Alaska News

What exactly is the impact of setnet bycatch on Alaska's Kenai River king salmon fishery?

Commercial setnet fishermen in Alaska's Cook Inlet, who find themselves under fire from an initiative aimed at shutting them down, are not alone. All along the U.S. Pacific Coast, it seems, efforts are underway to ban or restrict an old commercial fishing gear type that's unable to discriminate between various species of salmon.

Commercial fishers in Washington state this summer failed in a court bid to stop a ban on gillnets in the main stem of the Columbia River. Commercial fishers in Alaska are now considering similar litigation in an attempt to stop the proposed ballot initiative imposing a set-gillnet ban in non-subsistence areas of Alaska.

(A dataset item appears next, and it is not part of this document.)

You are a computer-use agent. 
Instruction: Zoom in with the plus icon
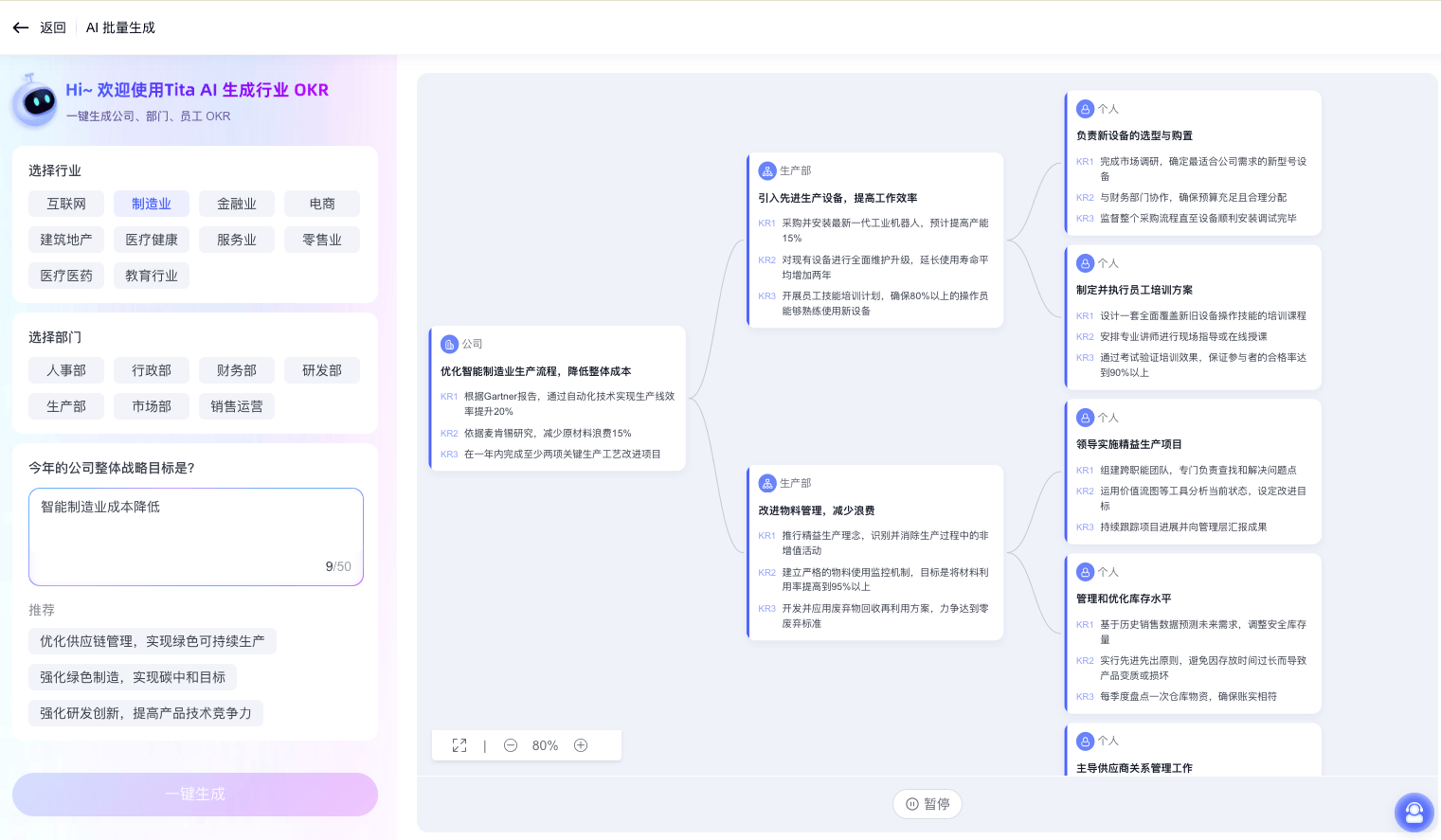(581, 745)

The Alaska ban is aimed primarily at Cook Inlet where gillnets fishing huge runs of sockeye salmon inadvertently catch diminishing numbers of late-run king salmon bound for the Kenai River. It is a bycatch problem similar to that on the Columbia. There the issue is with the number of wild Columbia kings caught by setnetters primarily fishing for hatchery kings.

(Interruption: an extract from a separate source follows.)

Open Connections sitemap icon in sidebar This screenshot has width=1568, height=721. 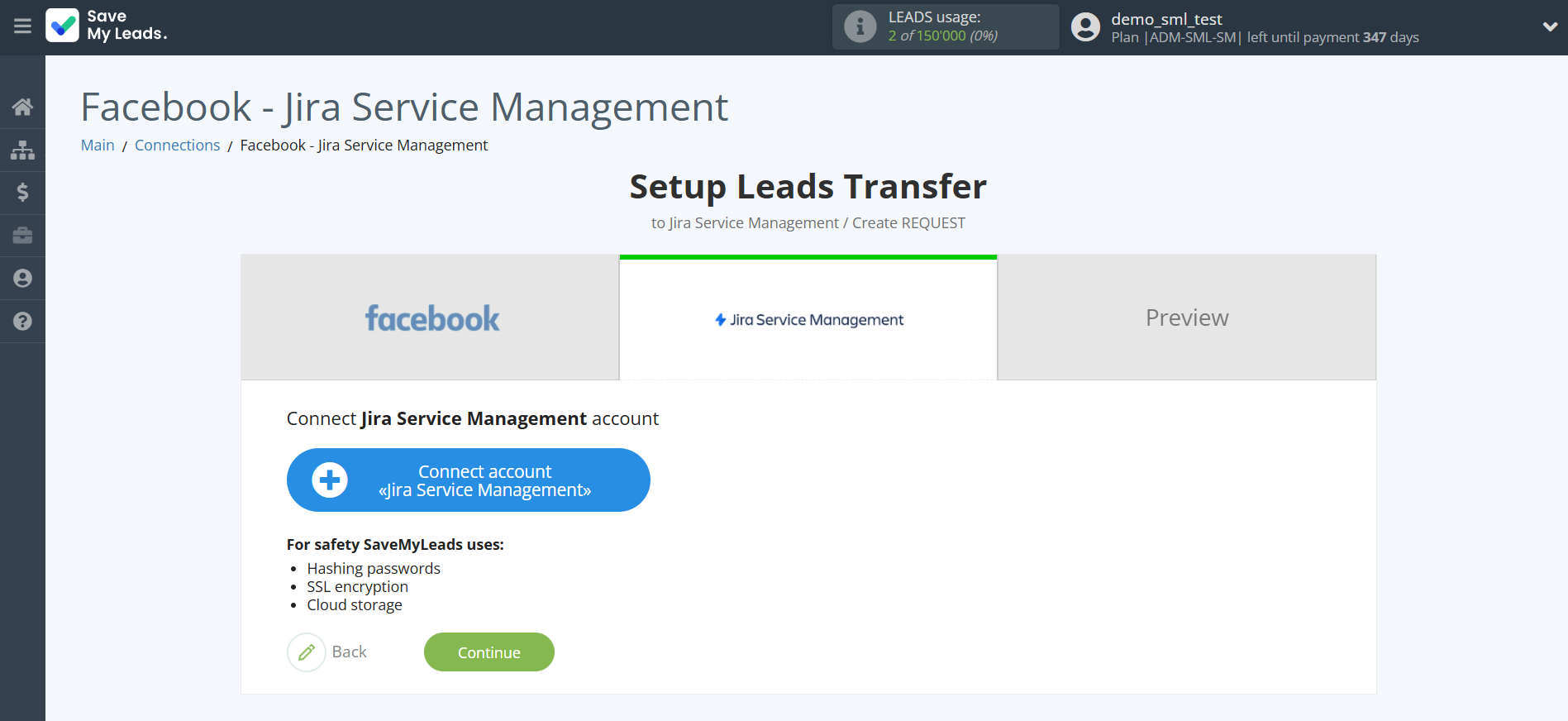pos(22,150)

Oregon and Washington, states bisected by the lower Columbia, are solving that problem by replacing setnet fisheries with seine fisheries. Setnets catch fish by the gills and hold them by the head until they are removed by fishermen. Sometimes the fish die in the nets before removal. Sometimes they manage to pull free and continue towards their spawning grounds, but a study in Alaska's Bristol Bay indicates the damage to the escapees might be greater than what appear to be just "net marks" on their bodies.

"A substantial portion -- 11 to 29 percent -- of spawning sockeye salmon exhibited clear signs of past entanglement with commercial gillnets," a study detailed in the Journal of Applied Ecology said. "Survival among such fish was significantly reduced. More than half of the fish that reach natal spawning grounds with fishery-related injuries fail to reproduce."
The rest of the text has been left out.